There was an informal poll on some music website a few years ago asking contributors to nominate candidates for the Best American Band Ever, and immediately I shot back “The Band.” Then I was reminded that 4/5ths of the members were Canadian. Yeah, I know. Still: The Band. I don’t have to defend that, do I? Three lead singers who somehow managed to simultaneously inhabit soul, country, blues and rock, and impeccable songwriting, and musicianship that was as profane as roadhouse rockabilly and as sublime as white gospel, and Canadian or not, they sort of invented what we now know as Americana.
All three vocalists could make you weep, and then they could turn around and howl with joy. The Band could do Motown and Little Richard, give Dylan the best musical support he ever had, get people like Eric Clapton and George Harrison to seethe with envy, make Elton John and Richard Thompson and Rod Stewart rethink everything. Rick Danko, Levon Helm, Garth Hudson, Richard Manuel and Robbie Robertson (alphabetically, because no one in that crew deserves top billing) were the best, if you can say that sort of thing. Who was better?
Now Rick, Richard and Levon are gone, which means all the voices are gone, which means one more link broken. Other people will play and sing The Band’s songs, but no one from The Band will, and that closes the door on that. I guess Robbie and Garth could find some other guys, but they’ve never shown any inclination to do so in all the years since The Last Waltz, so no reason to expect that now.
I bought tickets for Levon’s Ramble at the Ryman scheduled for a couple of weeks from now, and today I got an e-mail apologizing for the cancellation. I was so looking forward to going to seeing that on my Nashville trip (hell, it was pretty much the reason I booked the Nashville trip), and it saddens me that I didn’t get the chance to see him one more time. The first time was way way back, the first time The Band played the Fillmore East; I had seats up close, and watched them interact, and it wasn’t their most well-oiled set, but when they clicked, they made most other bands seem slack and immature. I caught them a number of times after that, New Year’s Eve at the Academy of Music during the Rock of Ages run, and with Bob Dylan at the Garden. And at Watkins Glen. The last time I saw Levon, Garth and Rick on stage was at the Dylan 30th Anniversary Concert in October 1992, where they played “When I Paint My Masterpiece.”

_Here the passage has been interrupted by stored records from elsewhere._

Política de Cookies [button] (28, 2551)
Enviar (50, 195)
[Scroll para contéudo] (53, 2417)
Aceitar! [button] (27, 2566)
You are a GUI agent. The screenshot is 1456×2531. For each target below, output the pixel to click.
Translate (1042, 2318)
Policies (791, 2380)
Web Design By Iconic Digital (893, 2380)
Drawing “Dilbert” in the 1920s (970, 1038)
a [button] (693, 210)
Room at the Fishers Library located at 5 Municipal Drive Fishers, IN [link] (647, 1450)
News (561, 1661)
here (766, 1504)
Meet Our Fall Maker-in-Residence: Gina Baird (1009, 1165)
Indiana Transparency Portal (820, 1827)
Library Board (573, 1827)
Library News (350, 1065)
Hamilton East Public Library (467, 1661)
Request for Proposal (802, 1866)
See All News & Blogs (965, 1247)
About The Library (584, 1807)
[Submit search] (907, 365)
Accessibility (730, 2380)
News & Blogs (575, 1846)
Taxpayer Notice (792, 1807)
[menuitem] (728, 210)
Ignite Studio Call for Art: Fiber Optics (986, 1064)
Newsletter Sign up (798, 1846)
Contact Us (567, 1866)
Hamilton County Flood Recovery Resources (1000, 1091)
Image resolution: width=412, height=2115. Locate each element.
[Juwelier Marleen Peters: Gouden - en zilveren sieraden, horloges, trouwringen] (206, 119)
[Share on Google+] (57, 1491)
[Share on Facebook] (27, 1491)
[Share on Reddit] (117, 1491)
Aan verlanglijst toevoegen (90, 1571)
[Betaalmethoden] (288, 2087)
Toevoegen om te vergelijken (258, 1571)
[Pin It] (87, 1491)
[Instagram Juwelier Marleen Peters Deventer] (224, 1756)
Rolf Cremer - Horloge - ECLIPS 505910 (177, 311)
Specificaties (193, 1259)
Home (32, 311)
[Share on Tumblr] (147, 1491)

I’ve read a lot of touching obituaries on Levon, and this isn’t meant to be anything as comprehensive as that. You can read books on the importance of The Band, and you should. But I’ve been playing Levon’s music over the past few days; the other afternoon, I even dug out two of his solo albums, both of them titled Levon Helm, one on ABC, one on Capitol, and although neither one is anything like him in peak form, I simply felt like hearing Levon sing songs that I haven’t heard him sing over and over. It was a way of imagining that there’s a lot of unfamiliar Levon Helm music out there to discover. I guess I was trying to trick myself, but I don’t really need to do that; the music that I’ve listened to, and know deep in my bones, is music I’m never going to get tired of. Safe passage on the mystery train, Levon.